Déjà qu'elle avait en quelque sorte été un peu contrainte de tout me dire…
Je me demandais tout de même si elle avait déjà eu quelqu'un dans sa vie.
Peut-être ce fameux 'TXT' ?
Dans ce cas, est-ce que je m'interposais entre eux ?
Levant le regard vers elle, je vis qu'elle était déjà en train d'empiler la vaisselle nouvellement utilisée dans l'évier, et ce sans aucune intention manifeste de la nettoyer. Elle savait sûrement que je serais là pour nettoyer derrière elle, et je ne lui en tiendrais pas rigueur.
Elle était bien trop terre à terre de ce côté-là. Aussi, vu l'état actuel de son appartement, je me doutais qu'elle ne devait pas recevoir beaucoup de monde, à commencer par ses clients. Peut-être était-ce pour cela qu'elle les rencontrait à l'extérieur ?
Non, impossible. Elle n'avait sûrement personne dans sa vie.
Et pourquoi je me posais ce genre de question, d'abord ?
Secouant la tête pour me remettre les idées en place, je me levais pour aller laver et ranger la pile d'assiettes et de tasses que la détective avait laissée dans son sillage. J'enfilais les gants verts foncés, et éponge à la main, me mis à frotter le verre et la céramique.
« Wow ! T'as même retrouvé des factures de l'année dernière ! » Entendis-je la jeune femme s'exclamer.
Au bruit de feuilles retournées et manipulées, je sus sans même avoir besoin de me retourner qu'elle était en train de toucher aux documents que j'avais réunis sur son bureau.

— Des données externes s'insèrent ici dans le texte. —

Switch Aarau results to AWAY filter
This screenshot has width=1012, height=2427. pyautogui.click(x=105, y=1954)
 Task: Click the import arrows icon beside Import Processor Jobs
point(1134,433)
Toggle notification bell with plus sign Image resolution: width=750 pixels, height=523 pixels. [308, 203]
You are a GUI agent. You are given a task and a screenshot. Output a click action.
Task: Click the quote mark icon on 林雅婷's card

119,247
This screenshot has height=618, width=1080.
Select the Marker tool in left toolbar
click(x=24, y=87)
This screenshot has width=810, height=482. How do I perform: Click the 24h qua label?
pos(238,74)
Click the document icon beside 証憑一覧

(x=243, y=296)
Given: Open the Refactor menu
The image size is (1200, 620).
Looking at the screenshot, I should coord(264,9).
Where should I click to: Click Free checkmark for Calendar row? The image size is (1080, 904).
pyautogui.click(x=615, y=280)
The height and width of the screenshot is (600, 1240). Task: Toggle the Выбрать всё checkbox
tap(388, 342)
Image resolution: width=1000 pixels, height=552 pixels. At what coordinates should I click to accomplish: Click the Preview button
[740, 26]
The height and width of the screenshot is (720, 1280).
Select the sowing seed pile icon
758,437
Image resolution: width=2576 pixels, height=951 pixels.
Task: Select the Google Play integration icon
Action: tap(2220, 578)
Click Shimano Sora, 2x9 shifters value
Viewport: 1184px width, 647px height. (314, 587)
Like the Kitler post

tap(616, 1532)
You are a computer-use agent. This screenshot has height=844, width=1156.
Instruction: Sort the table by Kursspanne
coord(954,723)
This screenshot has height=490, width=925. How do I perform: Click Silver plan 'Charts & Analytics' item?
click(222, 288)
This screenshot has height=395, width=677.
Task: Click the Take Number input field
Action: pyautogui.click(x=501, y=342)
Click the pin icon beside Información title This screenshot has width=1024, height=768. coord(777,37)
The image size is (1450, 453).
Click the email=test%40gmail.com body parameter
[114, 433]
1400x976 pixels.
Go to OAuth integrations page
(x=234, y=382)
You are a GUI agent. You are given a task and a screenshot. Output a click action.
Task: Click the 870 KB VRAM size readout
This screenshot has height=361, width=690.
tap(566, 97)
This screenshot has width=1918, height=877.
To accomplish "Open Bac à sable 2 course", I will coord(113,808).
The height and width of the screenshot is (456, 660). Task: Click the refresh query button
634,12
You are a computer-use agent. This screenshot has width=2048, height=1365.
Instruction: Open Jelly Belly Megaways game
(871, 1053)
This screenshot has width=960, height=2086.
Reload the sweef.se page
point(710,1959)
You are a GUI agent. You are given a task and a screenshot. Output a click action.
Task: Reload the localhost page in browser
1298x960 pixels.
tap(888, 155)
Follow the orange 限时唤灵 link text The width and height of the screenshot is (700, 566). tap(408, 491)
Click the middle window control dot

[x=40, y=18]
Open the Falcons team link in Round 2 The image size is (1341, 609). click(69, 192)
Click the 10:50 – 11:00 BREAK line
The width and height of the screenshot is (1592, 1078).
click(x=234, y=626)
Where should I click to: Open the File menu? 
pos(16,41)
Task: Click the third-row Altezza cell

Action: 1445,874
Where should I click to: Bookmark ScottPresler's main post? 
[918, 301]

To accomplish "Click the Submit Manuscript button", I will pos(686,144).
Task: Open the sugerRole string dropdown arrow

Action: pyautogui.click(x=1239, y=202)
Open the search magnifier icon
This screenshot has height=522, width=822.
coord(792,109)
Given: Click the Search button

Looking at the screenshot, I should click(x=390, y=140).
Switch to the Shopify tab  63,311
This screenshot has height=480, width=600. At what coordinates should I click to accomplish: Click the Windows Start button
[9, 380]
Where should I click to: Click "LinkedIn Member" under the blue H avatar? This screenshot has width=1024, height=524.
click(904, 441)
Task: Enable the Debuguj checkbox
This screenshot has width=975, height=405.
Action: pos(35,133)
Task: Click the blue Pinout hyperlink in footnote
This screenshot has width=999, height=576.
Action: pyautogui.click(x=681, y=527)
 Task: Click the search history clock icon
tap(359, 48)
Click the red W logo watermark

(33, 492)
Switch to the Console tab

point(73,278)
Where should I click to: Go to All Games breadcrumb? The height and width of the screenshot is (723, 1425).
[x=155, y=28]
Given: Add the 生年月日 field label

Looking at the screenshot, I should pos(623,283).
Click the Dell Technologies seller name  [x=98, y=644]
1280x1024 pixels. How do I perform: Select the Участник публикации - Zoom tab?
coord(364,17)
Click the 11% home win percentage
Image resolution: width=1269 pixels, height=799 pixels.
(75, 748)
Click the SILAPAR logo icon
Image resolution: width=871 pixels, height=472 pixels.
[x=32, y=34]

Cela m'agaça un peu, parce qu'au vu de sa méthode de classement, elle allait sûrement détruire mon tri et mélanger le tout. Ce qui me forcerait à de nouveau tout ranger après son passage.
Pour le coup, elle avait le même comportement qu'un typhon, laissant dans son sillage désordre et destruction. Et ce typhon était en approche, arrivant derrière moi à grande vitesse.
« Vu l'heure qu'il est, tu devrais rentrer chez toi, » Me dit-elle en se tenant juste à mes côtés.
Elle m'observait avec attention, comme hypnotisée ; ses yeux suivant le mouvement régulier de mes bras levant et posant les différentes pièces de vaisselle que je lavais.
Rester ainsi pendant plusieurs minutes dans le silence le plus total, ponctué uniquement par le bruit des tasses et des assiettes s'entrechoquant, se montra étonnamment apaisant.
« Je n'ai pas fini de ranger et de nettoyer... » Finis-je par lui répondre quelques minutes plus tard, tandis que j'essuyais une petite cuillère.
Elle claqua sa langue, mais je ne sus pas si c'était par ennui ou amusement.
« Tu fais vraiment les choses jusqu'au bout, si on ne t'arrête pas… Pas vrai ? » Observa-t-elle.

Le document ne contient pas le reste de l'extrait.